━━━ SOURCE DOCUMENT ━━━
Apparently, it ended up being a good old-fashioned butt-kicking. The AP report cited Chuck Hopkinson, the director of the Georgia Sea Grant program at the University of Georgia, telling experts about a meeting he attended in New Orleans: “‘… but I did not eat that seafood with confidence’ based on government recommendations.” He said misleading information early on from the government about the extent of the disaster and the amount of oil flowing into the Gulf “was really disheartening. So why should I believe their claim that the seafood is safe?”
How bad did it get? Even a NOAA official was calling for more transparency. From the AP: “I agree wholeheartedly that the public perception of the federal response is not good,” said Kris Benson, a marine habitat specialist with the National Oceanic and Atmospheric Administration’s Restoration Center in Galveston, Texas. “The credibility issue has been very disheartening. Quite frankly I’m proud of the work my agency does and the other federal agencies do…I think transparency is the answer.”
Good luck with that. Look, that’s the thing about these conferences: When you can hand-pick sources, it’s easy to gain a certain apparent “balance.” Toss a bunch of seafood experts into a room, you quickly find out that seafood safety is FAR from settled. And you see that the unfortunate truth for seafood marketers is that the people most likely to doubt their “testing” program are the ones who know best – and who don’t have ties to BP or the government.
━━━ DATASET EXTRACT ━━━
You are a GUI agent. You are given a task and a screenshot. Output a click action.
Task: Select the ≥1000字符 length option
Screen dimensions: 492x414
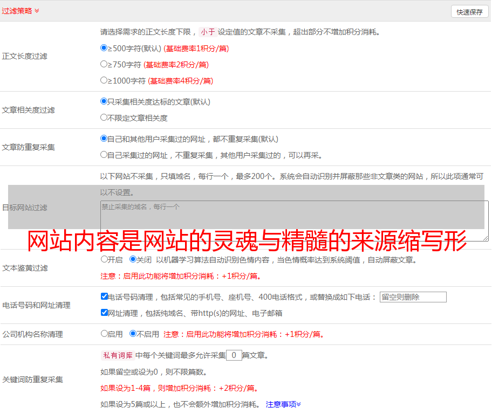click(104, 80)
━━━
> _GOAL OF THE EXERCISE_
Duplicate verbatim the portion of the seafood-safety passage above that begins at the words "Good luck with" and stops after the words "or the government.".

> _WRITTEN RESPONSE_
Good luck with that. Look, that’s the thing about these conferences: When you can hand-pick sources, it’s easy to gain a certain apparent “balance.” Toss a bunch of seafood experts into a room, you quickly find out that seafood safety is FAR from settled. And you see that the unfortunate truth for seafood marketers is that the people most likely to doubt their “testing” program are the ones who know best – and who don’t have ties to BP or the government.